You need to sample 10000000 times without repetition from a population of 2^32. Therefore we need a random number with a range expressible in 101875163 (= ceiling(log2(2^32 choose 10000000))) bits. That’s a lot. Plus, there’s overflow if we sample from 0 to 2^101875163-1. However, if we want a fast random number that overflow is kind of necessary. I’ll spare you the details of how my prng works because it isn’t anything special (the algorithm is the classic WELL method[1]). Anyway, I had these methods lying around to begin with as I needed them for other projects of mine (specifically a rather large scale bloom filter implementaion). My method runs about 100x slower than yours though (pre-optimization). I should also note that it works better if you require many smaller sequences of numbers that don’t repeat, in fact it’s optimized for that use case.
[1] http://www.iro.umontreal.ca/~lecuyer/myftp/papers/lfsr04.pdf

It looks curious.
Have you ever heard about pseudo-random permutation?
I think this is exactly what you are looking for.
Goldreich in “Foundations of cryptography” describes
pseudo-random permutation generator based on DES [1].
Very simple description of this algorithm can be found
here [2].

For a long time I was fascinated with this exact problem. Only recently I stumbled upon the paper “Ciphers with Arbitrary Finite Domains” (http://www.cs.ucdavis.edu/~rogaway/papers/subset.pdf) which solves the problem quite elegantly. The magic google search term is “Format-preserving encryption”.

A simple linear congruential generator will have a full period if the parameters are chosen correctly; for instance, the x’s in the series x’ = 69069 x + 1 (mod 2^32) will cycle through all 2^32 possible values before repeating.

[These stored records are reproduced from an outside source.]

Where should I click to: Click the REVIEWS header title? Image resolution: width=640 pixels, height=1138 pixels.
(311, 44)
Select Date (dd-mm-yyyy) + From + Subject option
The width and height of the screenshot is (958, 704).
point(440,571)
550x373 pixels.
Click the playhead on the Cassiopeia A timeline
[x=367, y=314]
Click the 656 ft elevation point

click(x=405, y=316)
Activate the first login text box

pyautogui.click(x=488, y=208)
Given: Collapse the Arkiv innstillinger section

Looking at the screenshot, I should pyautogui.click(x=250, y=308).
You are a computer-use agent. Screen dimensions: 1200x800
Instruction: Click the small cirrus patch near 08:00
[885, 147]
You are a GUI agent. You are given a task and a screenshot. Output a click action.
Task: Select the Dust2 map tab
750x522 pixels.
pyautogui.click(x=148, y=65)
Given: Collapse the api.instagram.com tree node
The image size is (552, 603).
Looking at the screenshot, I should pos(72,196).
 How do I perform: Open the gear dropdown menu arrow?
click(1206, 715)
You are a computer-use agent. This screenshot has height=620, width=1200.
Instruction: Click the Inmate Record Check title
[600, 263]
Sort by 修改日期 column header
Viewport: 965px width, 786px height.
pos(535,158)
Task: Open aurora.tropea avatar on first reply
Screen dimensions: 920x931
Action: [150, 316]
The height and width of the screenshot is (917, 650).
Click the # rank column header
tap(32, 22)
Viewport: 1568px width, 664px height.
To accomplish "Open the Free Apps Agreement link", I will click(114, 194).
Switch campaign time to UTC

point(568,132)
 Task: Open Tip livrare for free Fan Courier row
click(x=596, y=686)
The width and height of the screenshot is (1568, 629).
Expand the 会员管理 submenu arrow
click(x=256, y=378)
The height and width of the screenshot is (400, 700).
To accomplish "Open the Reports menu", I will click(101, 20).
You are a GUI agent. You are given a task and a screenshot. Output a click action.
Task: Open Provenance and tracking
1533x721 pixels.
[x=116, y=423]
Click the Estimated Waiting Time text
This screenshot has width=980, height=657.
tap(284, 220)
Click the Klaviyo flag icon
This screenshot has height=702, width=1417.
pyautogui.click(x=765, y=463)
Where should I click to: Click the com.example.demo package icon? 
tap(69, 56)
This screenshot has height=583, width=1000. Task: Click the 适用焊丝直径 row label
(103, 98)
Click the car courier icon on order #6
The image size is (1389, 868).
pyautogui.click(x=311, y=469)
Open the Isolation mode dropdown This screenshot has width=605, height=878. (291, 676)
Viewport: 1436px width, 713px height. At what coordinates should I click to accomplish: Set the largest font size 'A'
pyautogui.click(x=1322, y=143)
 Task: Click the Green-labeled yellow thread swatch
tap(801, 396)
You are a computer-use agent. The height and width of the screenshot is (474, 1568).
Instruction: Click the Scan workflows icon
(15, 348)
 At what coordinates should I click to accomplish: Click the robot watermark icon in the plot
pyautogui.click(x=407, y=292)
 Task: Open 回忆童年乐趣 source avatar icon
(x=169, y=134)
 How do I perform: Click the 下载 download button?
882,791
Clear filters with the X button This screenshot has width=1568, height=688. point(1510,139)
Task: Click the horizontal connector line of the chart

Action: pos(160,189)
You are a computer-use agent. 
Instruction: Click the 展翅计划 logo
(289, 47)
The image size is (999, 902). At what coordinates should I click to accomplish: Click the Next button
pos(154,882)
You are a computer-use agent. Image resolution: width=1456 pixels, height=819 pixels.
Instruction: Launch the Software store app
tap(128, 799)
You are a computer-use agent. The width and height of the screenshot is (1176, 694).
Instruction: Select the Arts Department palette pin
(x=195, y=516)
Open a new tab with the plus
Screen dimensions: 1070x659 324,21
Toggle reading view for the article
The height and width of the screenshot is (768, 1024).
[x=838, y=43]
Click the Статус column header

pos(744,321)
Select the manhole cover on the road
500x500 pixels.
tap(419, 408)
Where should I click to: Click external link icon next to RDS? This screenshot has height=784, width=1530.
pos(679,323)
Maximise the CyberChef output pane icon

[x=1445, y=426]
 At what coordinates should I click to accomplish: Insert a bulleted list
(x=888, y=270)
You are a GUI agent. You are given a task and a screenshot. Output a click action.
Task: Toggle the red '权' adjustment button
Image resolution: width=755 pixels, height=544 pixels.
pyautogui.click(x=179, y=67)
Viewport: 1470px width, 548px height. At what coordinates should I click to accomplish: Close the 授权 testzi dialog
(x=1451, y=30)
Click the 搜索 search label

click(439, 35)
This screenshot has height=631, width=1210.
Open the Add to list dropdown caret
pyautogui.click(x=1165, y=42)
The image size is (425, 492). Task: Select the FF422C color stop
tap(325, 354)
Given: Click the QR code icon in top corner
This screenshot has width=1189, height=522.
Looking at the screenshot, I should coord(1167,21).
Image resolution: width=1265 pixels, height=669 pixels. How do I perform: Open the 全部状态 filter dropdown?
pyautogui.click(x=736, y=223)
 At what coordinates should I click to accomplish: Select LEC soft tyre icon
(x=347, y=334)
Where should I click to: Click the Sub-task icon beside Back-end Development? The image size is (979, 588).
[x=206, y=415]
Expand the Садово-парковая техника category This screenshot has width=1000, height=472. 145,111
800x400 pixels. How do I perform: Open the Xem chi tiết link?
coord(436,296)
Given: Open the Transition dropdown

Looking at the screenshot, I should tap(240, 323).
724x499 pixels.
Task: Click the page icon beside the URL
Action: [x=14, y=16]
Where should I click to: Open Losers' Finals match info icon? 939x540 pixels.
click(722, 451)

See Knuth’s book Art of Computer Programming, Volume 2, Chapter 3, for the rules on choosing parameters that will give a full period.

That’s true, but when you test one such generator (using the sample code on p. 139 in the TestU01 documentation), it only passes 12/15 tests in the SmallCrush suite:

========= Summary results of SmallCrush =========

Version:          TestU01 1.2.3
Generator:        ulcg_CreateLCG
Number of statistics:  15
Total CPU time:   00:00:27.05
The following tests gave p-values outside [0.001, 0.9990]:
(eps  means a value < 1.0e-300):
(eps1 means a value < 1.0e-15):

Test                          p-value
----------------------------------------------
1  BirthdaySpacings                 eps
2  Collision                        eps
6  MaxOft                           eps
----------------------------------------------
All other tests were passed


Preshing Random Number Generator.
Nice work again Jeff!

Hi Jeff — another way is to use finite fields of order p^n with p=2 and n=32. Then you get a nice fit with the word size. The math is elegant but I didn’t get as good results with TestU01 as you did with permuteQPR, though. A write-up is here:

http://exegetotrope.blogspot.com/2013/01/cyclic-random-number-generation-using.html

How would MurmurHash3 hold up? It has no collisions for 4-byte keys. To generate the numbers you could just do ‘return murmur(counter++)’.

Sounds a bit like blum blum shub: http://en.wikipedia.org/wiki/Blum_Blum_Shub

Well, except blum blum shub is a cryptographic rng and uses the product of two large primes and also only reveals a single bit per squaring (to prevent discovery of the internal state).

That’s cool to learn Blum Blum Shub also makes use of quadratic residues. Thanks for sharing!

Hi,

There’s more than Tut01 to evaluate PRNG, you might find others tools useful:

- ent

http://www.fourmilab.ch/random/

- rngtest from package rng-tools

http://sourceforge.net/projects/gkernel/

- dieharder

http://www.phy.duke.edu/~rgb/General/dieharder.php

http://www.phy.duke.edu/~rgb/General/dieharder/dieharder.html

- STS

http://csrc.nist.gov/groups/ST/toolkit/rng/index.html